Hi, Stephanie Ma from Morgan Stanley. You talked a lot about the vast opportunities, but curious, any constraints you see at this point from fundraising, capital raising perspective? Maybe it's deploying at scale, or maybe it's just the supply and build just needs to match the demand. Thanks.
So the short answer is no, don't see too many constraints. You know, we've been in a fortunate position where we raised our fund last year, that, you know, BIP invests alongside. And given our brand and maybe good timing, you know, we were able to raise $28 billion, so we have, you know, a huge fund available to us. BIP has many sources of capital. I think the biggest challenge this past year, while we maybe have not done as much M&A, is frankly, there just wasn't that many great businesses for sale, which was an unusual year in that regard. What I can tell you is things changed dramatically, probably mid-summer.
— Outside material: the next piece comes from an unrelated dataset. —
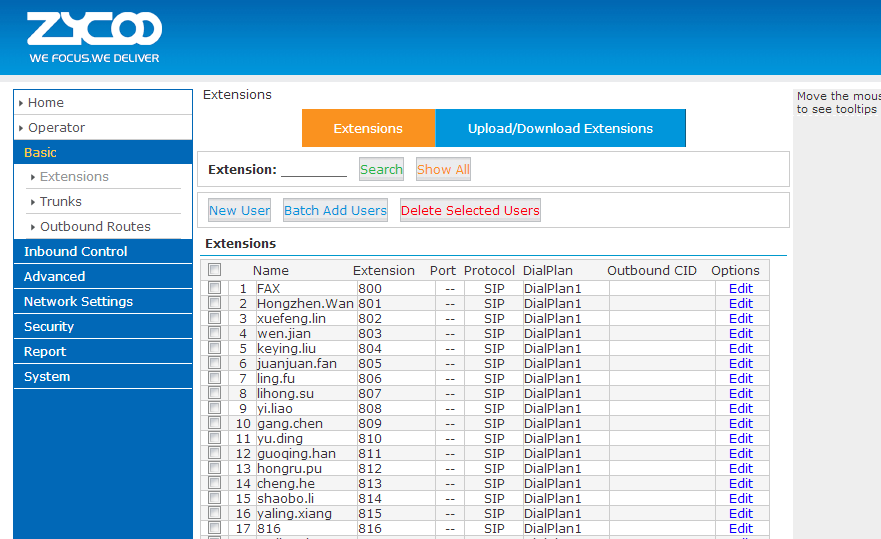
Task: Click the Extension search input field
Action: pyautogui.click(x=314, y=170)
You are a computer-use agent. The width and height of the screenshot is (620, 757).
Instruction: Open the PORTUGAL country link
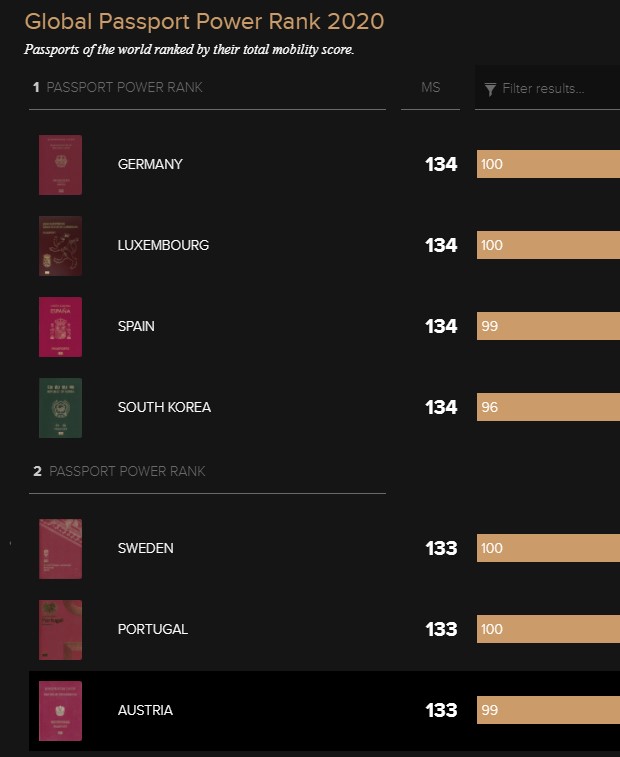click(153, 629)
All of a sudden, you know, we have seen different corporates, different managers come out with high-quality assets looking to monetize them. And so today, our pipeline is probably as big as it's been in probably two years. And I think we're quite excited about the opportunities to deploy capital in the next couple quarters. Okay, I know everyone's... Oh, okay, we got one more. We'll do one more question, and then we'll go for refreshments.
Probably last question, but you know, I was an insider with a good two, three hundred companies in my career, and consistently, over 40 years, I've known Brookfield quite well, and always ranked Brookfield in the top ten percentile, and a very, very well-run company. But if you look at your stock price the last two years, you guys got hammered. BIP, BEP, BAM, hammered, and probably unjustifiably so. But you're among the best-run companies, and certainly among the most respected, with just excellent governance, and I think other things equal.
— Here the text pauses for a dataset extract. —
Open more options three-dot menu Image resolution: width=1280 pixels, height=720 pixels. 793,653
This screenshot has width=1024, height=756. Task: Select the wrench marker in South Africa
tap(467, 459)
The interest rate cycle, the interest rate cycle now coming your way. I think you can look forward to very, at least the next two, three years. I think they are gonna be very, very thrilling for you, 'cause I think you're gonna do very well over the next two years with finally the interest rate cycle going your way, and you are so interest rate cycle sensitive. So congratulations. I think you're in for two good years, at least, as things go.
Thank you.
Observation. I followed you for 40 years, so I think I know you.
Oh, thank you very much, and, and thank you, everyone. I think to just to reiterate that comment, I think, and Bruce has said this many times in the past, you know, we can't always affect where stocks will trade. We just try to run the business to create value year after year and hope to narrow the difference between price and value. I think in the last, you know, 12, 18 months, you know, the increase in short rates in particular impacted, you know, maybe some of our stocks a bit more, BIP in particular, because our results have never been better, and the business never been better.
And I do think as we see short rates come down in the next little while, I think that will provide a great tailwind for the company, and we should see that reflected in share price. So I'll end on that, thank you so much.